Chop Chop Square and Beheadings according to Shariah: 
Beheading in "Chop Chop Square", according to Islamic Law (Shariah), in Riyadh, Saudi Arabia
A slender sword – four feet of shining steel, curved at the end – hovers high above a kneeling figure shrouded in white. Only the kneeler’s neck is exposed. Sixty or so men watch from the edge of a granite courtyard, behind a patchy line of eight soldiers in tan uniforms. The man wielding the sword looms high, almost spectral, in a flowing white dishdasha and a red-checked head cloth. He is ready to swing but then steps back. He huddles with two police and the one person who can make this stop: the victim of the crime that’s being punished.

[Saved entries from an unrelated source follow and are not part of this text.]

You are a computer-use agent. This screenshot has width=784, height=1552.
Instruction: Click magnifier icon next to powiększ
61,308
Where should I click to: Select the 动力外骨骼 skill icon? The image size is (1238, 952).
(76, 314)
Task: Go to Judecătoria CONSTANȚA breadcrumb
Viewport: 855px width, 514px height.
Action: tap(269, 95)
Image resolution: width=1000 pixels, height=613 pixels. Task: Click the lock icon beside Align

The huddle breaks, and the executioner retakes his position, left of the condemned. He sets his right leg forward and his left leg back, as if about to stretch his left calf. Sunlight flashes on the blade as he draws it above his head. … 
[He] gently lowers the blade to jab at the condemned’s neck, which jerks the prisoner’s body to attention. Then the real blow: the blade is drawn high up, then swung back down. It cleaves skin, muscle, and bone with a hollow, echoing thud. A lurid crimson waterfall chases the head to the granite with the sound of a wet rag being wrung out over a stainless steel sink. The body sways forward, snaps up, and slumps off to the right.
This is Saudi Arabia, one of the last places on earth where capital punishment is a public spectacle. Decapitation awaits murderers, but the death penalty also applies to many other crimes, such as armed robbery, rape, adultery, drug use and trafficking, and renouncing Islam. There’s a woman on death row now for witchcraft, and the charge is based partly on a man’s accusation that her spell made him impotent.
Saudi Arabia executed some 1,750 convicts between 1985 and 2008, yet reliable information about the practice is scarce. In Riyadh, beheadings happen at 9 a.m. any given day of the week, and there is no advance notice.
Beheadings take place in a downtown public square equipped with a drain the size of a pizza box in its centre. Expatriates call it Chop Chop Square (see image above). 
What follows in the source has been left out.